— Reading passage —
While it is true that to prove human rights abuses, one must find the first victim and to give that victim a voice, it is also true that a single victim will not take one's case very far.  This is particularly true in Sri Lanka during their civil war: by the time Anil has gotten out of the country, lucky to still be alive, most of her carefully collected evidence has been confiscated.  Anil's danger-filled, earnest time there, despite her cleverness and expertise, will change nothing about the conduct of this war, for, as two characters observe in slightly different wording "the reason for war was war." 

I have been watching change on a micro level in my household:  Sheba has been sick.  About a week and a half ago, she began hiding out under things and was even more easily spooked than usual.  She was also scratching herself furiously and had taken out a chunk of fur and skin near her right ear.  Taking her to the vet is no joke, even when she's not unusually tense; in order to look at her closely and get blood tests, the vet had to anaesthetize her.  It turns out that she has a urinary tract infection and perhaps a skin infection too.  Much to my surprise, she's an easy cat to pill.  I fold the pill into one of her favourite treats and put it with five others in my hand.  If one tastes suspicious, the others are fine--which of course keeps her guessing.  Mostly she just scarfs it all down.

— Complete the following —
[a] From the reading passage, list each sign that Sheba showed about a week and a half ago, before she was taken to the vet.
[b] Copy the stretch of the reading passage from "I have been" through "it all down." word for word.

(Saved data entries)
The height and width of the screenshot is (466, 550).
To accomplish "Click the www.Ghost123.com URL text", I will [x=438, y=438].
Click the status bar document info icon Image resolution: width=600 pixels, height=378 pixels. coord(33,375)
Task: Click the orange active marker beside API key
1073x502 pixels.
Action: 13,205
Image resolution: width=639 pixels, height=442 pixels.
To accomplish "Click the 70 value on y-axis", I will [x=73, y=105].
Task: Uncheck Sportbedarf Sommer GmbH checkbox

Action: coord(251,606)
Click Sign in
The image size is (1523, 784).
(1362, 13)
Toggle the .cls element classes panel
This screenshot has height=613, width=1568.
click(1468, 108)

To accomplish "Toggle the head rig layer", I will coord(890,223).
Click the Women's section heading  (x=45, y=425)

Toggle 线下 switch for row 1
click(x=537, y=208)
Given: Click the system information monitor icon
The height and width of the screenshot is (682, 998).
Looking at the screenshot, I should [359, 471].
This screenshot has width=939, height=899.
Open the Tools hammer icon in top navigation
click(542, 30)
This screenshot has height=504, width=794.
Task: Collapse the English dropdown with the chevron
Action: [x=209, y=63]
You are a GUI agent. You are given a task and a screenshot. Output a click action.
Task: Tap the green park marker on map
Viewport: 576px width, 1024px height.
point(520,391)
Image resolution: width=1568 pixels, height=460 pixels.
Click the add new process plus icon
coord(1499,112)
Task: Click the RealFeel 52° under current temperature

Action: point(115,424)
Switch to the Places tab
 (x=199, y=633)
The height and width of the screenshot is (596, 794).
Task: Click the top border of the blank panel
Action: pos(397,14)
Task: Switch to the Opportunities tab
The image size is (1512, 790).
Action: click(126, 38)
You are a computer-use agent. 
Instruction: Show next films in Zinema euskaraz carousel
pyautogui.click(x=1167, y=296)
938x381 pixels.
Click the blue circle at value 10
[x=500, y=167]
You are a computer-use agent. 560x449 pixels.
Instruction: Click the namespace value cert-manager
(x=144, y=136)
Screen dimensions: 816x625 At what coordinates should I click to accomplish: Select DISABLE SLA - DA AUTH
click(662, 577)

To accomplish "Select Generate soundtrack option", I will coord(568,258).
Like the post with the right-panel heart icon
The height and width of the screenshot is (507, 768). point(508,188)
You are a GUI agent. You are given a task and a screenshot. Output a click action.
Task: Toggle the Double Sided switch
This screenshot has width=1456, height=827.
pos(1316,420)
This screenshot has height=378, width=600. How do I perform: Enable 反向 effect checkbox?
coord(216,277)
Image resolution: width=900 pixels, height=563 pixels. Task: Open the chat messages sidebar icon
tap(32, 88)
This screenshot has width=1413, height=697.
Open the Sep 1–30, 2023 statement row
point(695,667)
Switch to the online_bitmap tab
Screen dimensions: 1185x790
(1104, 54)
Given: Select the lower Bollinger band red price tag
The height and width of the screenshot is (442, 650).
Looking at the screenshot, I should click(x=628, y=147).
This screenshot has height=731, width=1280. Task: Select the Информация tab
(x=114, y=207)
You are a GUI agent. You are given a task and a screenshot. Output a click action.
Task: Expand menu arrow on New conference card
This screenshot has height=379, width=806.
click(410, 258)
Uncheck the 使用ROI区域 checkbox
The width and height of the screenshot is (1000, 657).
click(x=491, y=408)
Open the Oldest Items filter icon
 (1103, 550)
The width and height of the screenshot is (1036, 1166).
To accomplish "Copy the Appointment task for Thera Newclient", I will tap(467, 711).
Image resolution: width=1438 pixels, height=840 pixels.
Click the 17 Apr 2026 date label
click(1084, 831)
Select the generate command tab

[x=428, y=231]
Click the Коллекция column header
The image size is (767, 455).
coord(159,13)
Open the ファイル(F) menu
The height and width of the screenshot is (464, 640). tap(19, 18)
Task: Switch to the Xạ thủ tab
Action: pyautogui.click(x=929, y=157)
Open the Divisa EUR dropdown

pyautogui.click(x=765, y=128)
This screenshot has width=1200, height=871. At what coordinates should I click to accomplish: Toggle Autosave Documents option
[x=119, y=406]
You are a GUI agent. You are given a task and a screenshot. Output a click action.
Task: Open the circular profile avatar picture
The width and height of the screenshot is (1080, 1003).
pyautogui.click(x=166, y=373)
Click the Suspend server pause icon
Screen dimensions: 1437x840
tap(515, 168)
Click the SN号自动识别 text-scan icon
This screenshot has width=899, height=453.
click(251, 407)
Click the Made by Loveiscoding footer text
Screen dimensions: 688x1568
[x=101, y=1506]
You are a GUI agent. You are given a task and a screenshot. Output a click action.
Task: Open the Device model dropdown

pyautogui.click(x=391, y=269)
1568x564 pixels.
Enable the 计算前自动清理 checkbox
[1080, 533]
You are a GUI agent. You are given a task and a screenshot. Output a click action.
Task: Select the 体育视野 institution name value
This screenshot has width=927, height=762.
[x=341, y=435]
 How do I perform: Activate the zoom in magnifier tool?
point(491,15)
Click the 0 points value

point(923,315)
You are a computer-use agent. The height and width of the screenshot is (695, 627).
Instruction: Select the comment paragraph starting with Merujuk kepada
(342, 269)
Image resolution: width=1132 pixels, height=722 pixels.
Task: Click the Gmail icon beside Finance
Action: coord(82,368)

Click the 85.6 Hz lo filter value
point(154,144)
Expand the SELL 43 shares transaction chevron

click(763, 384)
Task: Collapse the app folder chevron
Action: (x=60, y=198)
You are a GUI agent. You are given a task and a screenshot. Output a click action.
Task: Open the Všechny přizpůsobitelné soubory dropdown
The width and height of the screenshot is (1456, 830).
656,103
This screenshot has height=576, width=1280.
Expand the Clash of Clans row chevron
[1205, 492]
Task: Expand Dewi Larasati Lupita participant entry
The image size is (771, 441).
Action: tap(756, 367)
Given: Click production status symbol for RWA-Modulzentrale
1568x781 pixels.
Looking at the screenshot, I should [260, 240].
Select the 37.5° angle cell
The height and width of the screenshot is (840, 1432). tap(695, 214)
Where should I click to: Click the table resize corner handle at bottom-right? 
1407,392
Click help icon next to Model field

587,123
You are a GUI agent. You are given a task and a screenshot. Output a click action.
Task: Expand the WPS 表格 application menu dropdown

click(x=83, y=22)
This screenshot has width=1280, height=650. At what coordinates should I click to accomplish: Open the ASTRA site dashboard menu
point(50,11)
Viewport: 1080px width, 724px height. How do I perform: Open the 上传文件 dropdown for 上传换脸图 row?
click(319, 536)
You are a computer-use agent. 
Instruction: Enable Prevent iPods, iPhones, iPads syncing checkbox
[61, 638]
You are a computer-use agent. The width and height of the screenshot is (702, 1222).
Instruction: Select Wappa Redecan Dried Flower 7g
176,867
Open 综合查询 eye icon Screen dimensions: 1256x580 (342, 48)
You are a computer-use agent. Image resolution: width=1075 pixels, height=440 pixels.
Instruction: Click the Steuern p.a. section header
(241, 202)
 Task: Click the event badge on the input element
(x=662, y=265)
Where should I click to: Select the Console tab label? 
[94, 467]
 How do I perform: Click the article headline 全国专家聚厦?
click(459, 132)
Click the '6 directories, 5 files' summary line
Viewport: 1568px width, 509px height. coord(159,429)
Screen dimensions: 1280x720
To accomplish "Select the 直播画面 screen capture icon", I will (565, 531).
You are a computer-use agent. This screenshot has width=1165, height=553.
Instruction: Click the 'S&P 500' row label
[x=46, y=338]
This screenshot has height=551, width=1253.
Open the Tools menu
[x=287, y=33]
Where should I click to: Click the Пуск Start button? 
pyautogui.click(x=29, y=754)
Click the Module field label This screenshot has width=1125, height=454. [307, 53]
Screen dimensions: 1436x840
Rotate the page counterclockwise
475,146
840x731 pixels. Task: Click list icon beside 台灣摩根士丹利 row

— Answers by task —
[a]
- Hiding out under things
- Being even more easily spooked than usual
- Scratching herself furiously
- Having taken out a chunk of fur and skin near her right ear

[b]
I have been watching change on a micro level in my household:  Sheba has been sick.  About a week and a half ago, she began hiding out under things and was even more easily spooked than usual.  She was also scratching herself furiously and had taken out a chunk of fur and skin near her right ear.  Taking her to the vet is no joke, even when she's not unusually tense; in order to look at her closely and get blood tests, the vet had to anaesthetize her.  It turns out that she has a urinary tract infection and perhaps a skin infection too.  Much to my surprise, she's an easy cat to pill.  I fold the pill into one of her favourite treats and put it with five others in my hand.  If one tastes suspicious, the others are fine--which of course keeps her guessing.  Mostly she just scarfs it all down.